Comme une pensionnaire prise en défaut et sermonnée par la mère supérieure, la belle enfant regardait pudiquement la pointe de ses souliers emprisonnant une mignonne paire de petons. Profitant de ce moment où ni l’un ni l’autre ne le regardaient, le curé Lefranc admira à la course ce pied fin, ce bas de jambe fluet qui laissait soupçonner un mollet bien tourné et une jambe sans pareille s’enfuyant sous la jupe de calicot bleu pâle parsemé de pâquerettes blanches et pures comme l’âme de la petite. Les hanches arrondies, la taille délicate, les seins frémissants, soupçonnait-il, dans leur fermeté blanche et leur épanouissement naissant, firent courir un frisson sur la chair du curé Lefranc.

Il reporta, aussitôt, sa pensée vers le ciel, sans détacher les yeux de la terre.

— Eh bien, mon oncle, dit Suzon, en levant sa prunelle malicieuse, c’pas tout. On a encore de la crème brûlée, des œufs à la neige, du melon, des pommes, des confitures aux prunes, du fromage et du vin de rhubarbe. Vous savez, le bon vin de rhubarbe dont vous lampez un grand tombleur, chaque soir, avant de vous mettre au lit, à neuf heures.

— Allons ! allons ! tu parles trop, ma fille, et comme à toutes tes sœurs, le bon Dieu a oublié de te couper un bout de langue.

— Qui vous aurait bien servi pour vos sermons, m’sieu le curé.

Et, légère comme une aile d’hirondelle, la jeune espiègle se sauva, emplissant la salle de son rire plein de fraîcheur. Le vieux mobilier du presbytère bondit d’une sainte indignation.

Le curé Flavel haussa les épaules en secouant la tête.

Son confrère, lui, était ravi et ne se possédait plus.

— Crois-moi, mon cher, c’est une perle, ta nièce. As-tu vu quelle taille ! quel…

Mais il s’interrompit brusquement ; Suzon venait de rentrer avec le dessert.

Elle regardait son oncle de côté et prenait, lorsqu’il levait la vue sur elle, un air contrit et repentant.
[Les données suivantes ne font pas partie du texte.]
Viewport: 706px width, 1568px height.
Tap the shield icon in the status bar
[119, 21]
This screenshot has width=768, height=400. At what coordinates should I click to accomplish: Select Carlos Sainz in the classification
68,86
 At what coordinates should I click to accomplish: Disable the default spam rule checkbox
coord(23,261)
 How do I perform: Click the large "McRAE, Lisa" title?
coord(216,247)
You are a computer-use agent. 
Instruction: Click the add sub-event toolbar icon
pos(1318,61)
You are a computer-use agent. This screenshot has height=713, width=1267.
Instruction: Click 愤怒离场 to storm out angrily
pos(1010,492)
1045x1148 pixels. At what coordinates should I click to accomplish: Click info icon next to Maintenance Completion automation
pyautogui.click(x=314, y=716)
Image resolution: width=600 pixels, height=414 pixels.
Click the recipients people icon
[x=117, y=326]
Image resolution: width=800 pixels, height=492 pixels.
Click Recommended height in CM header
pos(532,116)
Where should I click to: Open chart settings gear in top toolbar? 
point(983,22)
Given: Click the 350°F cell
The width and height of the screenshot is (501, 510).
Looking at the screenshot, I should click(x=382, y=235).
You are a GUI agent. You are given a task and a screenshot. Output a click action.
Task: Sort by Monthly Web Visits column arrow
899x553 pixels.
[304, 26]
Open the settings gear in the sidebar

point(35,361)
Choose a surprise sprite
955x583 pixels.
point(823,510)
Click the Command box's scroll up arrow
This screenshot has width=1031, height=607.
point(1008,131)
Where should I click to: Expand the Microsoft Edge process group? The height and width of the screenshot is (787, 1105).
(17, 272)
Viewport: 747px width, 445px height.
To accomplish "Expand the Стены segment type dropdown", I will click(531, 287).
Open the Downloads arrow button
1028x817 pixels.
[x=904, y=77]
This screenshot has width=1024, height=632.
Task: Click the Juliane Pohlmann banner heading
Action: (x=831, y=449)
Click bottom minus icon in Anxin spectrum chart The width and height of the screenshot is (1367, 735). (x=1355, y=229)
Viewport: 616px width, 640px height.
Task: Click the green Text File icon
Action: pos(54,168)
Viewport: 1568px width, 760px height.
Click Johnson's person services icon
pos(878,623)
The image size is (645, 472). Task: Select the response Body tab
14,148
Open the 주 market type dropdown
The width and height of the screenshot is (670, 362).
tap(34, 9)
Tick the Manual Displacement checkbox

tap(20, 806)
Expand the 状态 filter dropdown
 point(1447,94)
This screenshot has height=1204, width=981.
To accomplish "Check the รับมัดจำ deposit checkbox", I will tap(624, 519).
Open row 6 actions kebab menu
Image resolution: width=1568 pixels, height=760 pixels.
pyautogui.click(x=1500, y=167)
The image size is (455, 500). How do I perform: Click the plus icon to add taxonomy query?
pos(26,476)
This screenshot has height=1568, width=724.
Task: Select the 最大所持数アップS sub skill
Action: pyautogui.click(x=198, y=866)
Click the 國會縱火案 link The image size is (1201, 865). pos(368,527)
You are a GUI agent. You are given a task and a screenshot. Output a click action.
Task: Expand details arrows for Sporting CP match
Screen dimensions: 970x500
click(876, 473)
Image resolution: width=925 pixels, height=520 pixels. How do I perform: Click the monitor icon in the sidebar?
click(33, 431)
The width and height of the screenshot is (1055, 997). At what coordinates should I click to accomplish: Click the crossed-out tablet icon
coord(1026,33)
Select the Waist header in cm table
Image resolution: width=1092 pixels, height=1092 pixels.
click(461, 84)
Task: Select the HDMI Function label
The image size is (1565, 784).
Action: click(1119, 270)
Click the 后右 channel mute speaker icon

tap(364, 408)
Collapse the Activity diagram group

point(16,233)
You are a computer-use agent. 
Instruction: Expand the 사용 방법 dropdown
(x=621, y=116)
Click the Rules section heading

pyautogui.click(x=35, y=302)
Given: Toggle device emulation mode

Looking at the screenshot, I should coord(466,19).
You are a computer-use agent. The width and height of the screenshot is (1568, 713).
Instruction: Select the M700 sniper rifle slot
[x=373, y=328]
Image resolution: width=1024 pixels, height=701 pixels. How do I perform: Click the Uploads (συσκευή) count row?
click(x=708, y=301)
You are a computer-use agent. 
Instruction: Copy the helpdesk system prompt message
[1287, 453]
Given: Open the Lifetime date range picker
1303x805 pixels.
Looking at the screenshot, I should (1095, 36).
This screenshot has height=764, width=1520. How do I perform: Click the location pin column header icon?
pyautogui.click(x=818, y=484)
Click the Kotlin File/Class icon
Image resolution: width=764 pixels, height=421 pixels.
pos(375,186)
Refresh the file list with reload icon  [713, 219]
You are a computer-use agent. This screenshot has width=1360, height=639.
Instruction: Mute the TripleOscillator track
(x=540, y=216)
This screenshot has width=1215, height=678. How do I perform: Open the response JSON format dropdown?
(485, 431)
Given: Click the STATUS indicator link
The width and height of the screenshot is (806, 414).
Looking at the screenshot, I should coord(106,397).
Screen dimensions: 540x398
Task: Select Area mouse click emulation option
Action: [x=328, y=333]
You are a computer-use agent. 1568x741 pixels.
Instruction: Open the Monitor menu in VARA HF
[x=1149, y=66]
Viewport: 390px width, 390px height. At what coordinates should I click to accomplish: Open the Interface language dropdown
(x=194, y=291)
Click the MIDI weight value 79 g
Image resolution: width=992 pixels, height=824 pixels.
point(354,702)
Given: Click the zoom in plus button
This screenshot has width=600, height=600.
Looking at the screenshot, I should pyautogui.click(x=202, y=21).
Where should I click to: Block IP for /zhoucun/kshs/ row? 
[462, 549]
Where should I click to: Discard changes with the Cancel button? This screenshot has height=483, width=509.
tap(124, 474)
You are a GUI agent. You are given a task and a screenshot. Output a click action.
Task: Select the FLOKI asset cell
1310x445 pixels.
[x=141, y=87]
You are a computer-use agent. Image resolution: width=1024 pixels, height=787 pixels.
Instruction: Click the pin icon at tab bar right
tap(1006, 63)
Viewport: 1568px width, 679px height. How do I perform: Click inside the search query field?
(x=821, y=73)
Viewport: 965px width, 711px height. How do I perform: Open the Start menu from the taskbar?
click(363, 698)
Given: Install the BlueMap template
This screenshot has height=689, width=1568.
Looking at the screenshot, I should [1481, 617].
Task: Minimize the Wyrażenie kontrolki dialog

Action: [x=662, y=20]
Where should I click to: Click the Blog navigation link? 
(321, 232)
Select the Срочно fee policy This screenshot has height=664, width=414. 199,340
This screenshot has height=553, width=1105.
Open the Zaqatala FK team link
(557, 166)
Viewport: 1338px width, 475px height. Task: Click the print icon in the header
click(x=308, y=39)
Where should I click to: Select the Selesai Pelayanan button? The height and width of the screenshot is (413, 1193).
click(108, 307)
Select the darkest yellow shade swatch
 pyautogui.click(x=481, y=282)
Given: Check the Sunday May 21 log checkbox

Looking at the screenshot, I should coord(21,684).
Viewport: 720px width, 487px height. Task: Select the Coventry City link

Avant de gagner la cuisine, Suzon demanda :

— Désirez-vous encore queq’chose, mon oncle ?

— Non merci, répondit-il. Seulement, n’oublie pas de tirer les vaches. Tu iras porter une pinte de lait à la vieille Marceline, dont nous avons enterré le pauvre homme, mardi dernier.

Lorsque Suzon eût disparu, le curé Flavel dit au pasteur de Saint-Apollinaire, en lui offrant des confitures aux prunes :

— Mon ami, ces paroles, dans ta bouche, me surprennent énormément, et, l’avouerais-je, cette admiration profane m’afflige au même degré. Car enfin, comment un homme qui a été ordonné prêtre par la volonté de Dieu, peut-il se complaire dans une jolie figure. Quant à moi, je te le dirai carrément, depuis vingt ans au moins, que je dessers cette paroisse, je n’ai pas encore remarqué celles de mes paroissiennes qui sont jolies et celles qui ne le sont pas.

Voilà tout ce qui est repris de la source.